However, in the blog post, they mention several times that they wanted to
avoid stack maps because that would require spilling pointers from registers
to stack, which they say is undesirable for performance reasons.

I wonder, however, how slow register spilling really is. I will test it when I
have time, but logically, it shouldn't take up much time. Under the x64 ABI, 6
registers are used for argument passing [1], and the rest of the arguments are
passed on the stack. So, when the runtime calls into GC functions, all but at
most 6 pointers are already in the stack, at (in theory) predictable
locations.
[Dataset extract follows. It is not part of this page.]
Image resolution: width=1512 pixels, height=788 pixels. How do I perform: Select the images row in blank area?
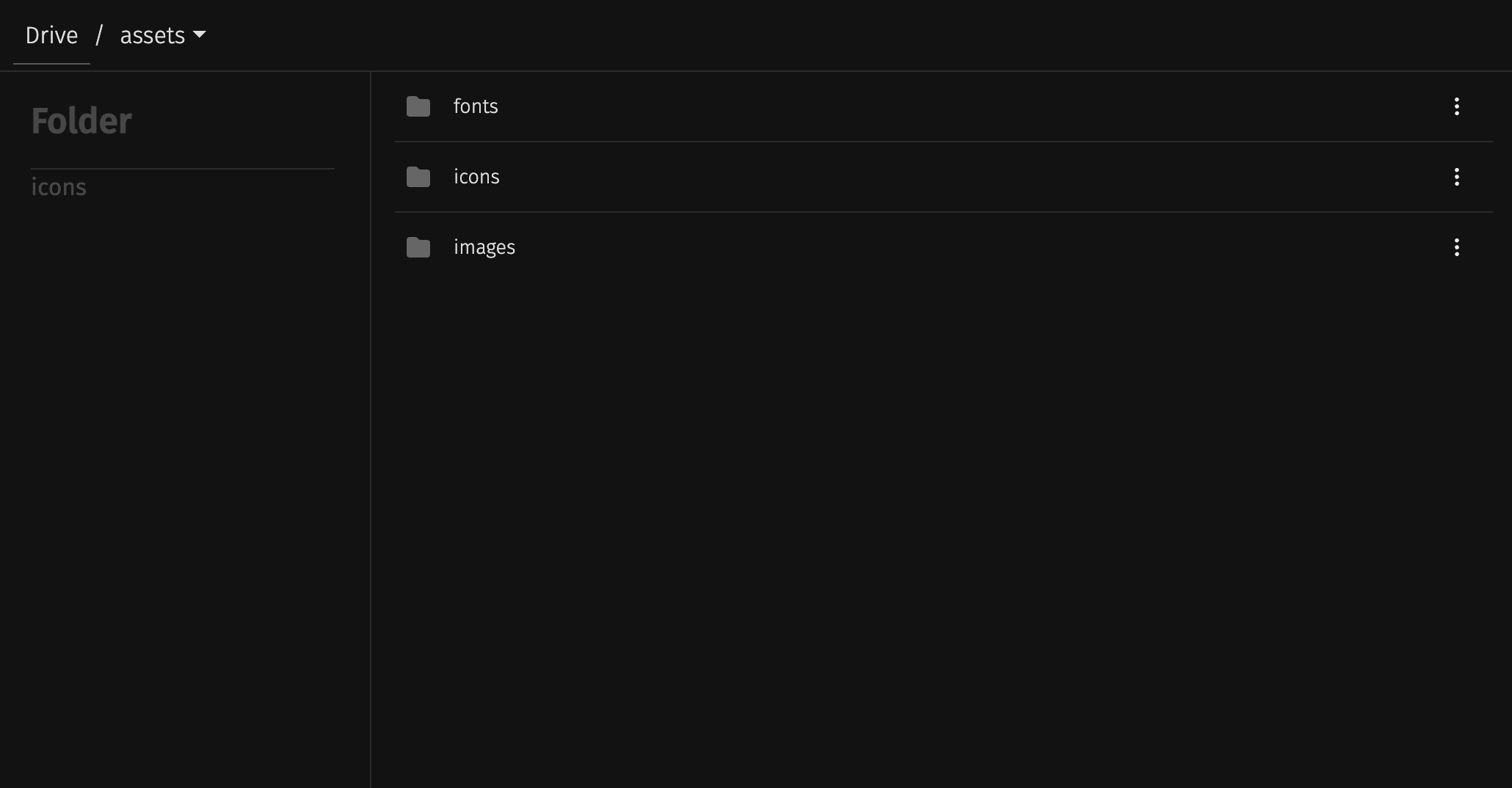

Those 6 registers can be pushed to stack in 6 instructions that
take up 8 bytes [2], so the impact on the code size should be minimal, and
performance is probably also much faster than most other memory accesses.
Furthermore, both OCaml and Haskell use register spilling, and while not quite
at C-like speeds, they are mostly faster than JS engines and probably also
faster than FTL JIT.

Of course, predicting the stack map after LLVM finishes its optimisations is
another thing entirely, but I sincerely hope the developers implement it.
EDIT: it seems that LLVM includes some features [3] that allow one to create a
stack map, though I wonder if it can be made as efficient as the GHC stack
map, which is simply a bitmap/pointer in each stack frame, identifying which
words in the frame are pointers and which aren't.

[1]
[http://en.wikipedia.org/wiki/X86_calling_conventions#x86-64_...](http://en.wikipedia.org/wiki/X86_calling_conventions#x86-64_calling_conventions)

[2] tested using
[https://defuse.ca/online-x86-assembler.htm#disassembly](https://defuse.ca/online-x86-assembler.htm#disassembly)

[3]
[http://llvm.org/docs/GarbageCollection.html](http://llvm.org/docs/GarbageCollection.html)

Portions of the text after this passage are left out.